Apenas dista una veintena de kilómetros de un lugar que fue un bosque sagrado para los antiguos celtas, que lo habían dedicado a una de sus principales divinidades, Lug y donde los romanos levantaron una ciudad y una empalizada que, a menor escala, desde luego, pero comparativamente hablando, ejercía similares funciones a las del famoso muro de Adriano en la también brumosa Britania, para mantener a raya a los pueblos conquistados: Lugo. Tampoco queda dentro de las lindes del Viejo Camino o Camino Francés, a su paso por la provincia, pero la insignificante distancia que lo separa de éste, apenas tres kilómetros, supone un esfuerzo menor que muchos peregrinos, posiblemente atraídos por los reclamos, más persistentes en la actualidad, se arriesgan a afrontar tan ínfimo desvío, posiblemente sabiendo que van a ver algo verdaderamente especial, que no les dejará en modo alguno indiferentes y que, de hecho, supondrá otra de las múltiples experiencias del Camino, dignas de contar y recordar: el Ninfeo de Santa Eulalia de Bóveda.
En Bóveda, como en muchísimos otros lugares de esta vieja piel de toro que es España, la llegada del Cristianismo supuso una ruptura muy poco convencional con los antiguos cultos, a los que había que eliminar por decreto, aunque eso supusiera reducir a escombros sus principales santuarios. Por alguna extraña razón, aún no desvelada por historiadores y arqueólogos, tal destrucción no se llevó a cabo con este formidable santuario de origen romano. Por lo menos, no al modo convencional, sino que se enterró y encima se levantó una iglesia. Una iglesia que, de hecho, en nada recuerda al templo original y apenas ofrece interés, al menos exteriormente hablando. Este hecho -seguramente motivado por la persistencia con que las gentes, sobre todo las enfermas, acudían al lugar-, trajo, cuando menos, la feliz coincidencia de que el monumento se conservara en un estado excelente. Felicidad que, desde luego, duró muy poco, pues cuando se descubrió, a comienzos del pasado siglo XX, la insensatez, unida a la desidia y la poca habilidad de unos obreros que en absoluto tenían conocimiento del valor intrínseco de aquello que tan chapuceramente estaban manejando, hizo que el mundo, y también la Historia, perdiera la mayor parte de un monumento único que, como hemos dicho, y por esas curiosas paradojas del destino, había escapado al terrible furor de los primeros misioneros.

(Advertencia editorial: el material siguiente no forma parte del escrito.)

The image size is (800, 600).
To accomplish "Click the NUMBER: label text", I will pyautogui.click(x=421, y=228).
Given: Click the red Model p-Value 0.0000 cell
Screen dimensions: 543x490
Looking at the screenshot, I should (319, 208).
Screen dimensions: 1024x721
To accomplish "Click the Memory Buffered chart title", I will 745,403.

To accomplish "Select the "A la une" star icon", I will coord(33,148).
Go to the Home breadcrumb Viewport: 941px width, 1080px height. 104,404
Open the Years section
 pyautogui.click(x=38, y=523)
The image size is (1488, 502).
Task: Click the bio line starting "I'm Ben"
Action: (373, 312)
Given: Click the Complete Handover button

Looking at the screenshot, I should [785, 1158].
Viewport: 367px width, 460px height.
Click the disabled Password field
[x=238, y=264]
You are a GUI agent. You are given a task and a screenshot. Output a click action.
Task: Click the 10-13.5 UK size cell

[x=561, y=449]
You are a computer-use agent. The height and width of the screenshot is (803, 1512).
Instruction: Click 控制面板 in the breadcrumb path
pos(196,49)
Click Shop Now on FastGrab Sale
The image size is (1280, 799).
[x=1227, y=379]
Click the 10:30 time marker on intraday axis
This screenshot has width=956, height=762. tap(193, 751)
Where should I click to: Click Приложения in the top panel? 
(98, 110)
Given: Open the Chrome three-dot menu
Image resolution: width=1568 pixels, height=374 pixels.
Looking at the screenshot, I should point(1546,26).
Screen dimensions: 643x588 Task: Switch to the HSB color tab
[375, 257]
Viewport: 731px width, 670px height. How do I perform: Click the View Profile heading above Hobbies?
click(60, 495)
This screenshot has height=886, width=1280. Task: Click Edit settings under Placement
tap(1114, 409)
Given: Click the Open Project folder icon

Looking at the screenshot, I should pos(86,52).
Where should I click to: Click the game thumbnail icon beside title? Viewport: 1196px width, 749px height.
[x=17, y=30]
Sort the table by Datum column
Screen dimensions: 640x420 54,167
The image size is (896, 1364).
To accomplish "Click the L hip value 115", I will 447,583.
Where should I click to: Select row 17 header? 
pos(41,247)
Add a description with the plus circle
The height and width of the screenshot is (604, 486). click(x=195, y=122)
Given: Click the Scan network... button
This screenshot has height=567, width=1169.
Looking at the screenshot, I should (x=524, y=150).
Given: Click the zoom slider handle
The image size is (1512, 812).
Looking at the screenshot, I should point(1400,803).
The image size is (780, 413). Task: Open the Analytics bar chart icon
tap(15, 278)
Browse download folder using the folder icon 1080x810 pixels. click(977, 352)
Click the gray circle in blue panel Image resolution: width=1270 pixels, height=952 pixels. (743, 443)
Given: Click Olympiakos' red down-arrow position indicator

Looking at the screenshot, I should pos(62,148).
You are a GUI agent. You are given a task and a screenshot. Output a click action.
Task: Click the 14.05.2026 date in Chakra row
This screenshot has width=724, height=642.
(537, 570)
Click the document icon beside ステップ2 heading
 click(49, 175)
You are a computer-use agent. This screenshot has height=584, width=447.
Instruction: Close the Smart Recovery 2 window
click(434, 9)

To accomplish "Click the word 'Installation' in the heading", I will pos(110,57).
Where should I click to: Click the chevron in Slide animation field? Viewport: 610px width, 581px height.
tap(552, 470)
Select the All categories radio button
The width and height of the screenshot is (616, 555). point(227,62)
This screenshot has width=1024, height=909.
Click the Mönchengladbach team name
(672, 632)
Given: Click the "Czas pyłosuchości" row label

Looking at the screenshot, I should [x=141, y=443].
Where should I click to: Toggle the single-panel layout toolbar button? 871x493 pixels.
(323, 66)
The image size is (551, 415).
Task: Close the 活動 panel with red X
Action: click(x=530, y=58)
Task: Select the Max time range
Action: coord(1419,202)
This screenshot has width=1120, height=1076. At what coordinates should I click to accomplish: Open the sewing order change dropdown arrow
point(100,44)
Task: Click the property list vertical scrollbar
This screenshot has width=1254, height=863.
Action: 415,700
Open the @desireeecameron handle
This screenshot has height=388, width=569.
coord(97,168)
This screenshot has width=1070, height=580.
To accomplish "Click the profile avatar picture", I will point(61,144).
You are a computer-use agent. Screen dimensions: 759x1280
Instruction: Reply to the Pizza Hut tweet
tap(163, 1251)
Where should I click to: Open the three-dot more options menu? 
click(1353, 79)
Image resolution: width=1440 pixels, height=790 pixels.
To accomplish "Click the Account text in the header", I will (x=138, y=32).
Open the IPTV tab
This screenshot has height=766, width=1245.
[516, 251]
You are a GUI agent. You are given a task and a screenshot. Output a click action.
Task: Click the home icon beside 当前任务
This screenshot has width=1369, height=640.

Como consecuencia de estas terribles paradojas y burlas del destino, del Ninfeo de Bóveda, ya no queda esa suntuosidad de sus dos pisos, ni tampoco el lustre de los costosos bloques de mármol que recubrían la parte inferior de sus paredes, resaltando las maravillosas pinturas. Unas pinturas, que representan, en sus elementos, una conjunción simbólica entre dos mundos antagónicos como son la Tierra y el Cielo, entre los que se desliza, atrapado en esa invisible escala angélica, el Espíritu del hombre. Un espíritu, que acudía al Santuario de Bóveda, atraído por sus cualidades salutíferas, como así queda todavía constancia, en algunos grabados que, aún a duras penas, sobreviven al embite mortal del tiempo. Grabados -similares a otros muchos que todavía se localizan en diversos lugares, como fragmentos descabalados de un inmenso puzzle monumental - que muestran las danzas rituales en honor de las divinidades; a personajes cojos o inválidos que acudían al santuario en busca de una salud perdida o deteriorada, o a esa figura de una sacerdotisa encinta, celebrando los oficios junto a la figura homónima de un sacerdote, y para más misterio, ya que en Camino de Santiago o mejor dicho, muy cerca de éste estamos, la figura inconfundible de todo un símbolo vital: la oca.
No es cuestión de extenderse, porque el tema daría para escribir auténticos ensayos, pero sí de rendir una sentida pleitesía a un lugar que merece, desde luego, una atención especial y que, aún después de todas las pérdidas, podría ofrecernos una visión más abierta y excepcional de nuestro rico y exuberante pasado.